Baseball’s Ashamed, And That’s A Good Thing
Baseball’s biggest problem - its bad attitude - is solved. The strike did it. The game has sobered up. What an awful price to pay to regain your sanity.
The mood of spring training is utterly different than at any time in the free-agent era. It’s as if the calendar reads 1975. The scene is like something out of a Norman Rockwell painting.
Players go out of their way to sign autographs. If you’re still a fan after what the sport put you through, then the players think you’re royalty. The transformation is ridiculous. The majority of big-leaguers hardly seem like the same people you knew last summer. They treat everybody with the charm they used to reserve for a visiting movie star.
The game is profoundly ashamed of itself. And that’s good. In recent years, haughty has been the rule. You were lucky if the clubhouse man didn’t act like he’d just been elected to the Senate. Now humble is the flavor of the month.
Baseball is like a small town, full of gossip and guilt. Who knows, the shame-faced good behavior may even last beyond Opening Day.
“There might be a wonderful change that takes place… . There are an awful lot of good people in this game. Maybe they’ll come to the fore,” said the Yankees’ new star reliever, John Wetteland. “I know I’ll try to sign to the last person. My wife will say, ‘You missed these people over here.’ I remember how much Willie McCovey’s autograph meant to me when I was a kid.
“When I finally have to leave, I know someone’ll say, ‘See, they really are jerks.’ But that’s just one guy. I’ll be back the next day to sign more.”
For the past 20 years, the tone of baseball - slowly and bitterly - became chillier, greedier and more self-satisfied. Players resented demands of fans, utterly distrusted owners and merely tolerated the press. Insulated by their wealth, their agents, their endorsements and their attack-dog union, many players acted like spoiled rock stars.
For their part, owners loathed the union, only grudgingly appreciated their own players and generally treated fans like suckers. The motto of the game might have been: We Are Baseball, We Can Get Away With Anything.
Apparently, huge amounts of self-inflicted suffering are good for the soul. These days no fan is too boorish to be tolerated and no reporter too rude to get an interview. Baseball locker rooms now feel almost like NHL locker rooms, where everybody bends over backward to act civilized and help promote the sport. From owners to general managers to players, the mea culpas flow spontaneously. If you say, “Sure is a nice day,” they say, “I can’t believe what we did to the game. We have to help restore baseball’s good name.”
Sometimes you hear comments that almost make you faint with delight. Paul Molitor, a core union personality, actually says it’s time for the players to help share the burden of helping small-market teams stay solvent.

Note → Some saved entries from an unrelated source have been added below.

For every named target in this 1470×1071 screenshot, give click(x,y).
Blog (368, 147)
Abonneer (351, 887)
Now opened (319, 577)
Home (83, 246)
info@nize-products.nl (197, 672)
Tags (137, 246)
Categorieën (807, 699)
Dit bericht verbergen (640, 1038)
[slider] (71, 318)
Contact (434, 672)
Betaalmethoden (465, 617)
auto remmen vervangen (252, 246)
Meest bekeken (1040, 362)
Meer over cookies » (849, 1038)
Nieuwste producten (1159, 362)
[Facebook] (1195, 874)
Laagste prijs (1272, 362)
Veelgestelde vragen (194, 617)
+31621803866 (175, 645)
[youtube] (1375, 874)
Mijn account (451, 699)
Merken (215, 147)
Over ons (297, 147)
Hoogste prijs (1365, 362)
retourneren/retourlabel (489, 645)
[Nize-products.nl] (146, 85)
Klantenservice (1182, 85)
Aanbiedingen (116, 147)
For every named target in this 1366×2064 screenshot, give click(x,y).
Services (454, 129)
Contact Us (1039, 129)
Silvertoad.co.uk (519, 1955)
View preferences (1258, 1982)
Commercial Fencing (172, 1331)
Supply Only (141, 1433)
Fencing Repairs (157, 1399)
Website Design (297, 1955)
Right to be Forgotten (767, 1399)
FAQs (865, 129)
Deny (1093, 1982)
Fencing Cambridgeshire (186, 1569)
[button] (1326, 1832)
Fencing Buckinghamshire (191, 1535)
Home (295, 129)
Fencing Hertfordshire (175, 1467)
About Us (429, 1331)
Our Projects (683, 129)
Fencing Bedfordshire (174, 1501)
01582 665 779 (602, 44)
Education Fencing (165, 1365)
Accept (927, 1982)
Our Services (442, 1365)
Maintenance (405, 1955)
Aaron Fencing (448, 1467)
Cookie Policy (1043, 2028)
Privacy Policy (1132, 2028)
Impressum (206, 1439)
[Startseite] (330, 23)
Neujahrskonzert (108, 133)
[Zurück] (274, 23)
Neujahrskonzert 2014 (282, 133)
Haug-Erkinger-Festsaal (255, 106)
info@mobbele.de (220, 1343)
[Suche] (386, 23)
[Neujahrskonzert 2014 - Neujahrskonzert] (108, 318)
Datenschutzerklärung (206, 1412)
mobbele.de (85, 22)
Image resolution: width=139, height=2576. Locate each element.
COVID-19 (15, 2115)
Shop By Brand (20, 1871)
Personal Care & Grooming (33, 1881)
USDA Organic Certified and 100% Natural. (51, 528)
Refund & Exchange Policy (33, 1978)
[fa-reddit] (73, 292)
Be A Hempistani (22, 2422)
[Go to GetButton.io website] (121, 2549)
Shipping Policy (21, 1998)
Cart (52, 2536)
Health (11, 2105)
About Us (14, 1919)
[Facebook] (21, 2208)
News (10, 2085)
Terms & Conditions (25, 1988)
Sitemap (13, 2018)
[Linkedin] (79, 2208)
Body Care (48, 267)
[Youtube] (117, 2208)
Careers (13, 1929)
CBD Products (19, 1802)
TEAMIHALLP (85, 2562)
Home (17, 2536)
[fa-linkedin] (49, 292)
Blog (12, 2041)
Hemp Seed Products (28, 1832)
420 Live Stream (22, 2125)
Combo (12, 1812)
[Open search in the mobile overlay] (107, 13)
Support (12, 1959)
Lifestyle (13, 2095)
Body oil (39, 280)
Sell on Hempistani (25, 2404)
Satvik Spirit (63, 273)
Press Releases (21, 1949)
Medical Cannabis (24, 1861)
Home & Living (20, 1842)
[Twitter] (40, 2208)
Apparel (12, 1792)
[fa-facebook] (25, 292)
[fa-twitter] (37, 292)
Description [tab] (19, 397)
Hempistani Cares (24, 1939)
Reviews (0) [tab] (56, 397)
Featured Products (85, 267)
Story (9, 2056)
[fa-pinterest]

The owners have endured a brutally public humbling. They’ve been slapped around by the National Labor Relations Board and the courts. The owners cannot deny they were the driving, instigating force behind a work stoppage that - by best estimates - has cost the game $900 million and which, to date, hasn’t even resulted in a new labor contract.
It’s easy to say that if owners and players had just adopted their current positions last summer, all this misery could have been avoided. That, however, probably ignores nearly 25 years of horribly acrimonious labor relations. Owners gave birth to the only sort of union that could survive such an enemy: an ideologically fervent, never-give-backanything group with a will of steel.
Eight months ago, the owners said they could not survive without a salary cap. The union said it never would accept any artificial restraint on salaries. Both positions were bull-headed, grounded in personal animosity. Now the owners say, “What salary cap? We don’t have to have one.” The players respond, “We agree that you need a tax to act as a ‘drag’ on salaries.”
“We definitely want to negotiate from our last offer. We’re not pulling anything off the table,” said Yankees pitcher Jimmy Key.
“We’re willing to talk. Maybe both sides can finally accept, “You’re strong. We’re strong.’ Let’s not prove it again. There’s enough money in the game for everybody.”
“No more bickering,” said Yankees first baseman Don Mattingly.”When you’re home all those months and you don’t know when you’ll be back, it’s a little bit like retirement. You realize how much you love to play.”
Better late than never. But, remember, you guys, no backsliding allowed.